Task requirements
From the entries below, copy every line that holds the word "agent".

Data
========================

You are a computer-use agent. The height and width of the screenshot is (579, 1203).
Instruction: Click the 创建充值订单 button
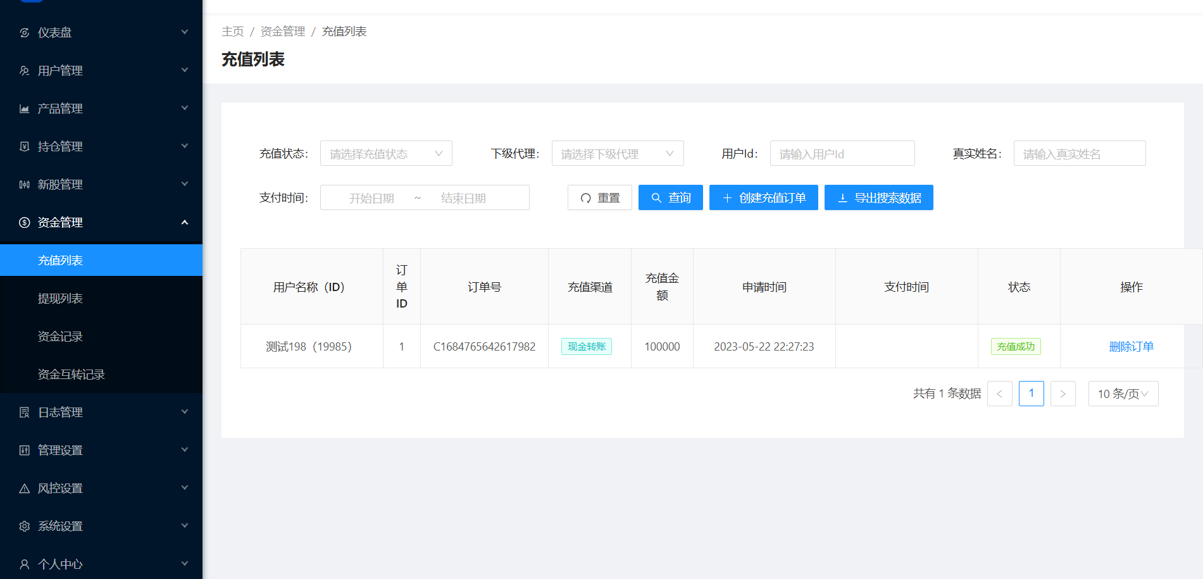763,198
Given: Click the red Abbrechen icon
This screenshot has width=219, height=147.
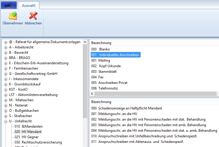Looking at the screenshot, I should [x=33, y=18].
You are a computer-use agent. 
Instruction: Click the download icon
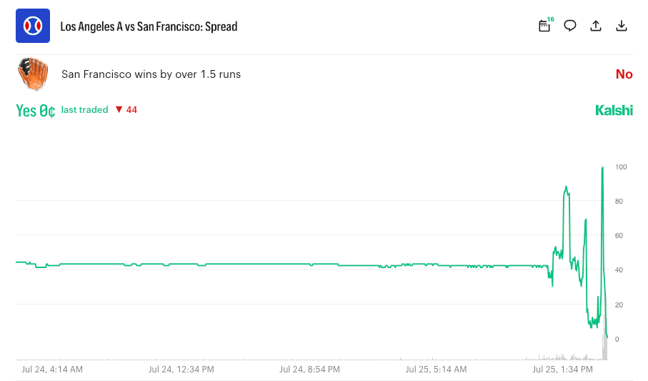621,26
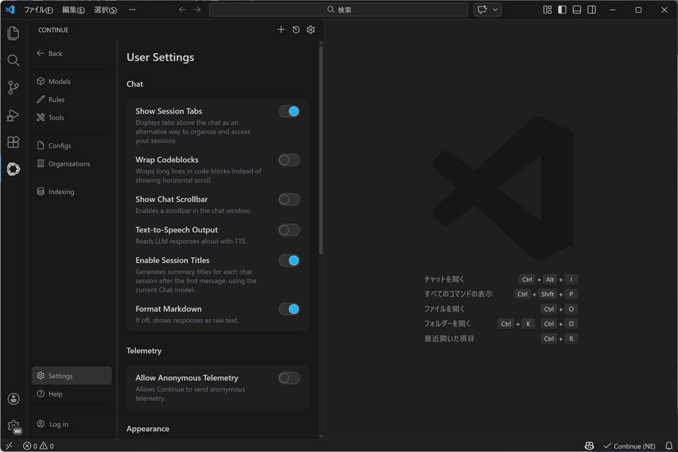The image size is (678, 452).
Task: Click the 検索 command search box
Action: [338, 10]
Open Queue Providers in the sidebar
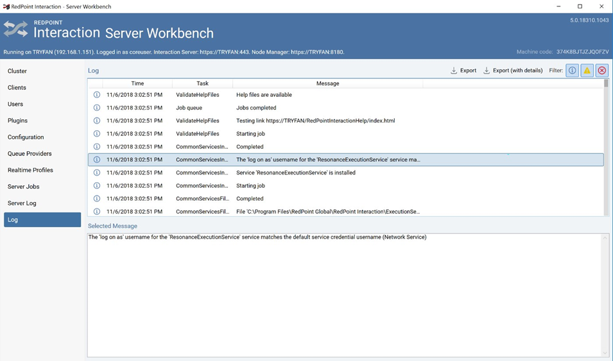Screen dimensions: 613x361 pos(30,154)
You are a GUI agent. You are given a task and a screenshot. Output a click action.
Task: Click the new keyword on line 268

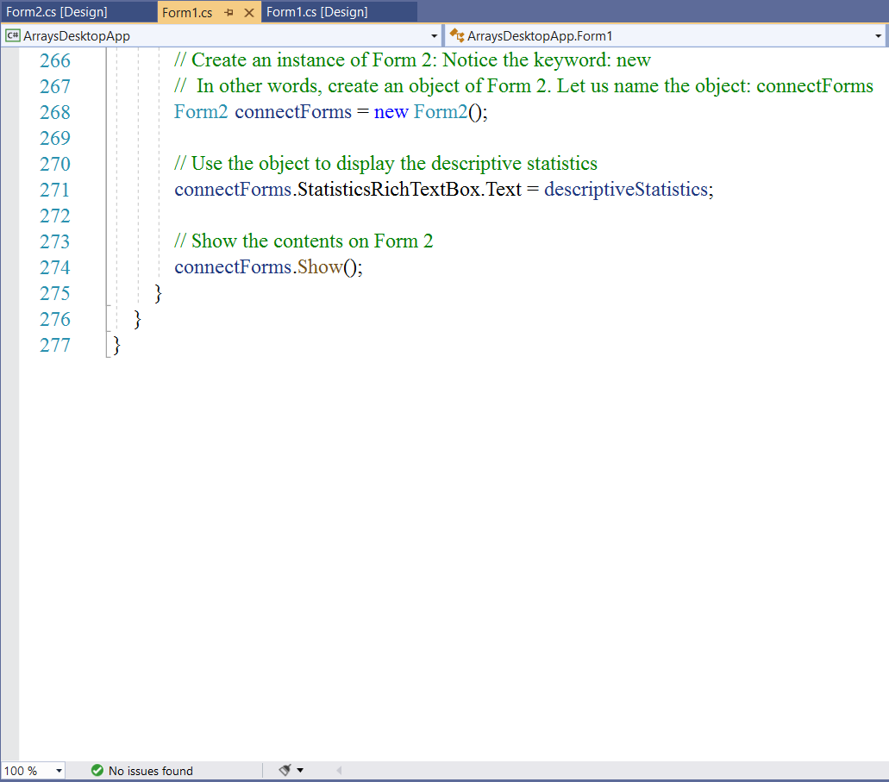coord(391,112)
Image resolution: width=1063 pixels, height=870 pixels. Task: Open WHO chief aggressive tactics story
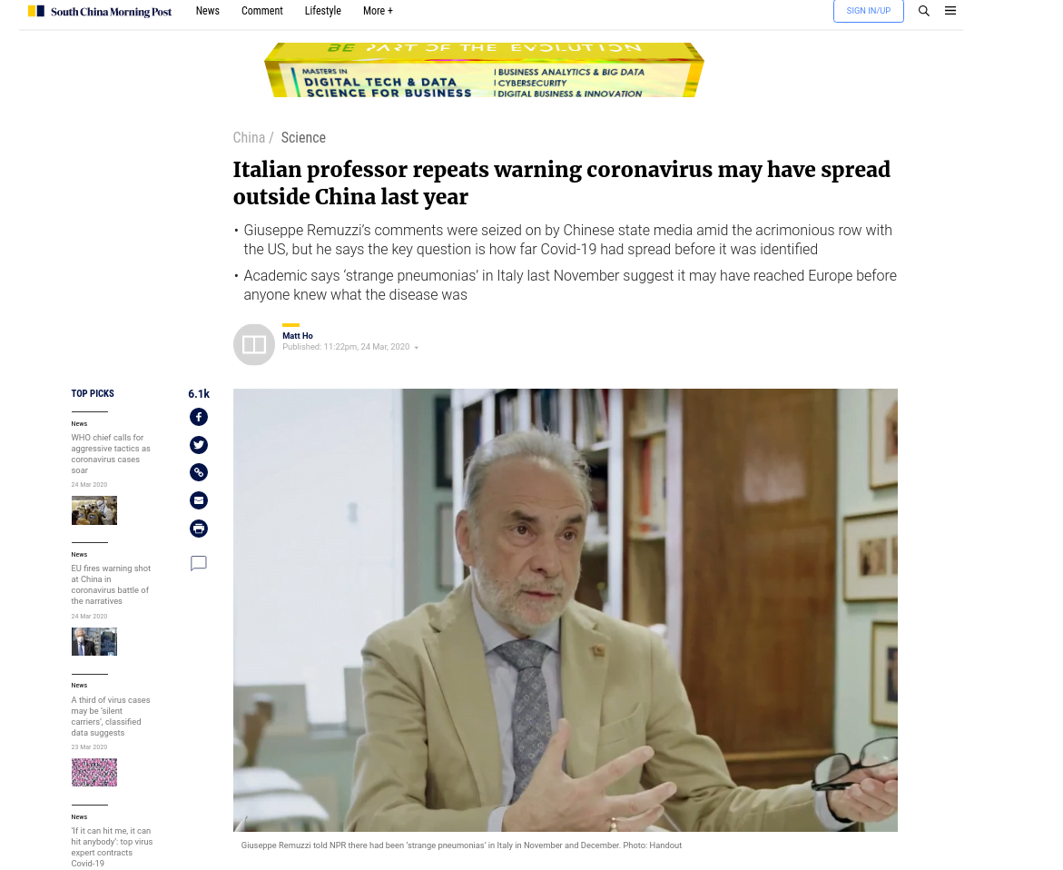click(x=111, y=454)
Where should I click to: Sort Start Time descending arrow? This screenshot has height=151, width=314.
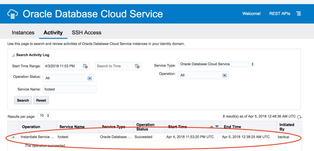click(217, 127)
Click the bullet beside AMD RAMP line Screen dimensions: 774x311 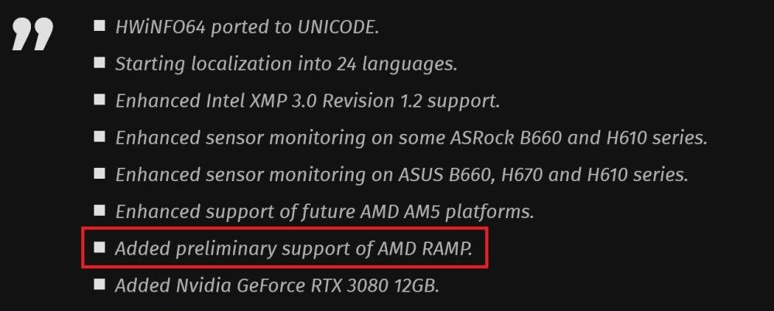point(100,248)

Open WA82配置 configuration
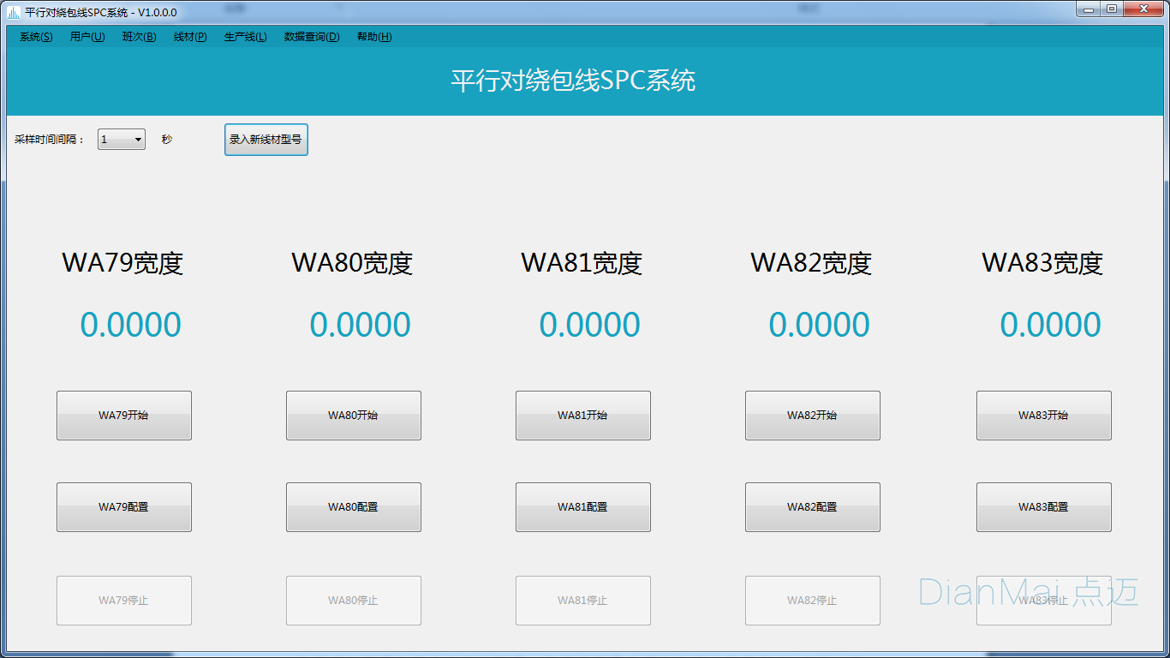point(813,507)
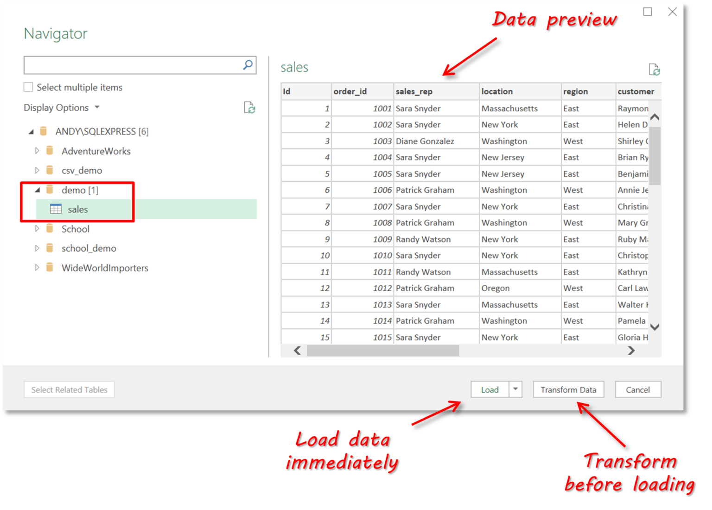Open the Load button dropdown arrow
The height and width of the screenshot is (510, 712).
pyautogui.click(x=515, y=389)

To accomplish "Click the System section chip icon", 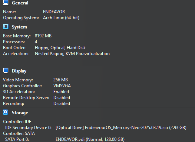I will (x=6, y=27).
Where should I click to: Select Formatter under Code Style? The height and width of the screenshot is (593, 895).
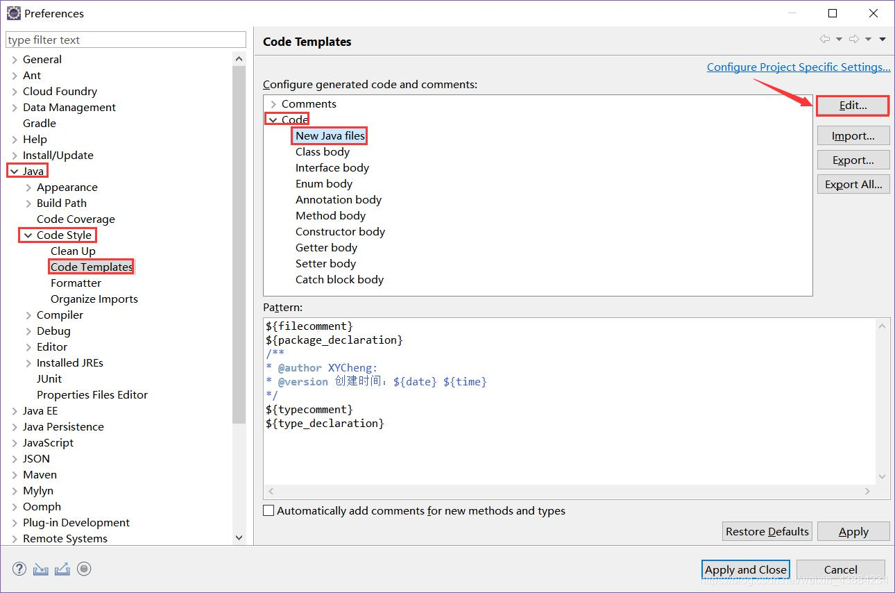[76, 283]
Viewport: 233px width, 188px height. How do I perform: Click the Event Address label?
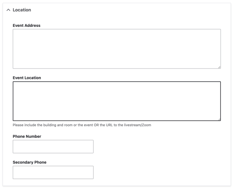pyautogui.click(x=26, y=25)
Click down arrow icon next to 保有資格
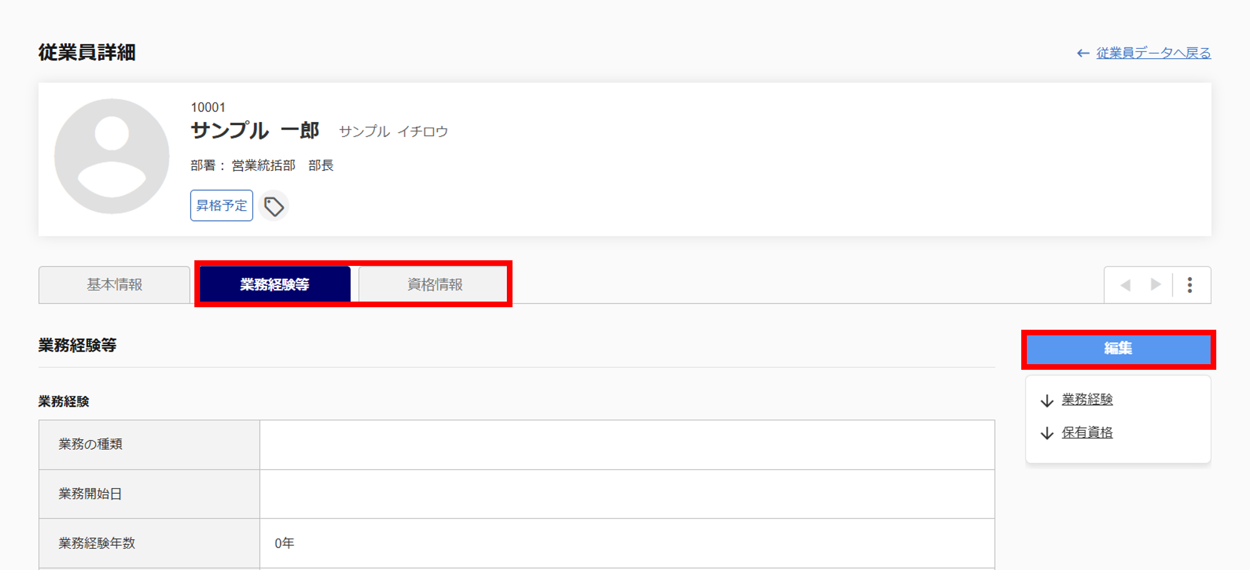 click(1047, 433)
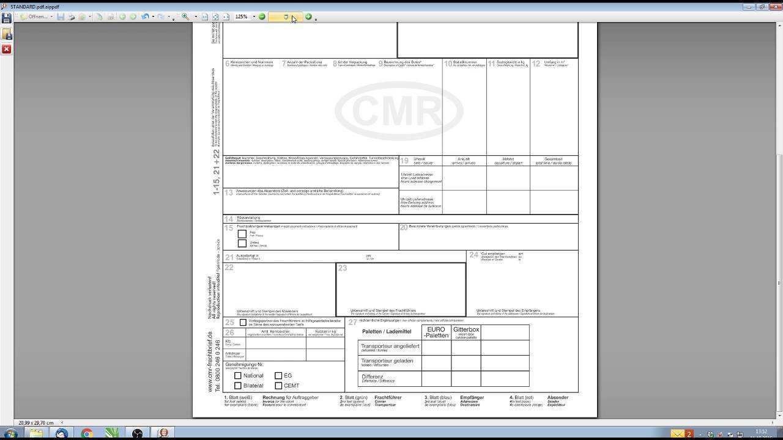Click the fit-to-page icon in toolbar
The width and height of the screenshot is (783, 440).
coord(215,17)
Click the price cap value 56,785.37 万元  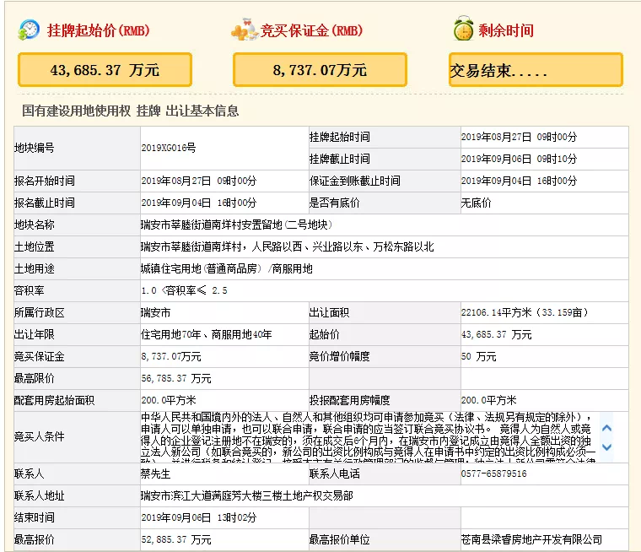176,378
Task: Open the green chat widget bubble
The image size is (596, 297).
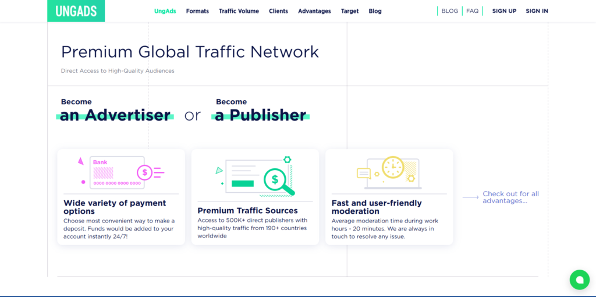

========================

The answer
You are a computer-use agent. The height and width of the screenshot is (579, 1203).
You are a computer-use agent. 
You are a GUI agent. You are given a task and a screenshot. Output a click action.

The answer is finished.